He says he never seriously wavered from that plan except briefly when he was in college and he thought about possibly going into business management or a similar career. But the thought of becoming a priest never went away.

Father Achanyi, 33, is the son of Francis Takdr and Margaret Achanyi. His mother died in 1994 when he was 14. His father died in 2001. His grandmother mostly raised him and his little sister, Alice.

“It was a difficult time,” he acknowledged. “I learned how to become my own man, how to lean on God. There were so many people of God that were supporting me all the way.”

He fondly recalls the time he spent at the local parish as an altar server. He remembers accompanying the priests as they made their visits to minister to people in outlying areas. His admiration for priests grew.

 Though he couldn’t know it at the time, his desire to become a priest would eventually bring him to the United States.  He was a young seminarian teaching school when he met Father Kizito Thompson, an American Trappist monk of the Cistercian Order of the Strict Observance, who was a chaplain at the all-girls school. The two became friends, and when Father Thompson returned to the United States he recommended his friend for the Archdiocese of New York.

“I never really thought about leaving home,” Father Achanyi said. “But I had to be open to the Spirit and I trusted this is where God wanted me to be. I felt like he was leading me to the United States. It was a leap in the dark. I was leaving home for the first time. But I trusted if he was bringing me here he certainly has something for me.

“My being here working for the people of America is God’s plan for my life. I may not be an American but this is my home. This is my diocese.”
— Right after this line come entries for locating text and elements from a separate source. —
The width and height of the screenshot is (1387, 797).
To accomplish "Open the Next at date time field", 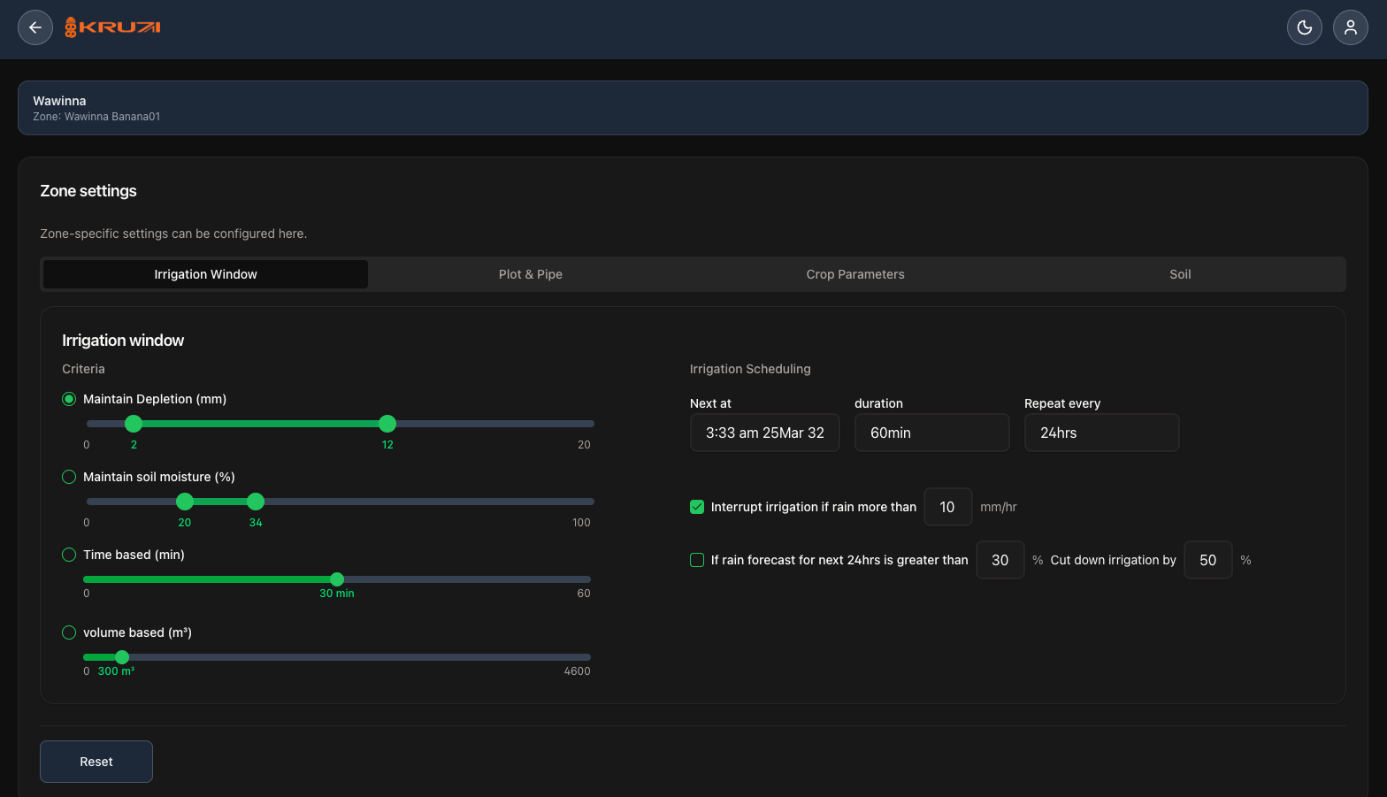I will 764,433.
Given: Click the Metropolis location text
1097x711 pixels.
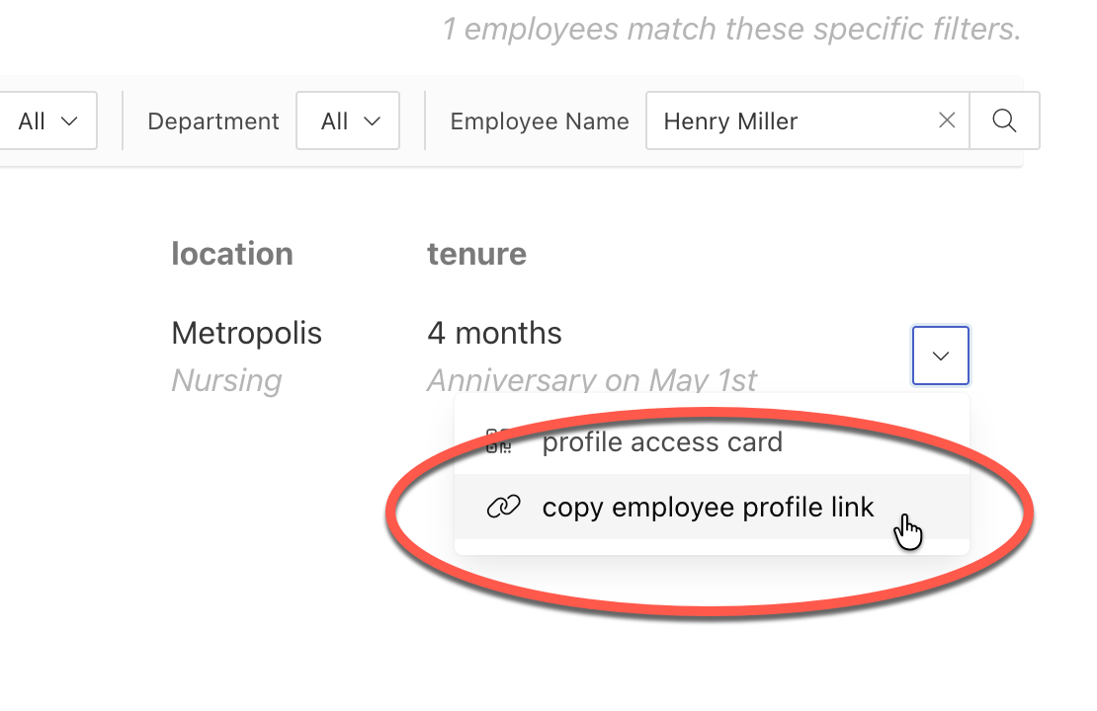Looking at the screenshot, I should coord(247,333).
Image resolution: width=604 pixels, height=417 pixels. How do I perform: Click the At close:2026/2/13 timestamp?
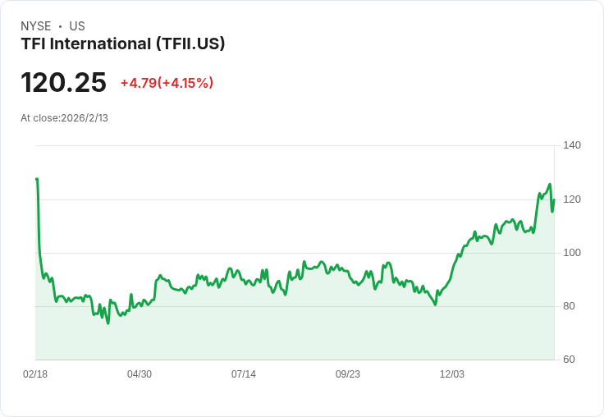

Life is different than in Cameroon, but he has adjusted thanks to the support he has received at St. Joseph’s Seminary. “It’s been a good experience because it has really helped me get in touch with myself,” he said. “Coming here and studying here has solidified what I already knew about myself.”

He admits he’s looking ahead to his ordination with some trepidation. When Cardinal Dolan recently visited St. Joseph’s he met the young deacon one-on-one and gave him some advice, which Father Achanyi took to heart.

“He told me, ‘Michael, you should never lose the awe of the priesthood.’ I just found it very profound,” he said, “I am looking forward to this. But at the same time I am open that God is leading me through all this. He will give me the strength necessary.”

 

Father Achanyi’s first Mass will be at Holy Rosary Church in the Bronx on Sunday, May 25 at 1 p.m.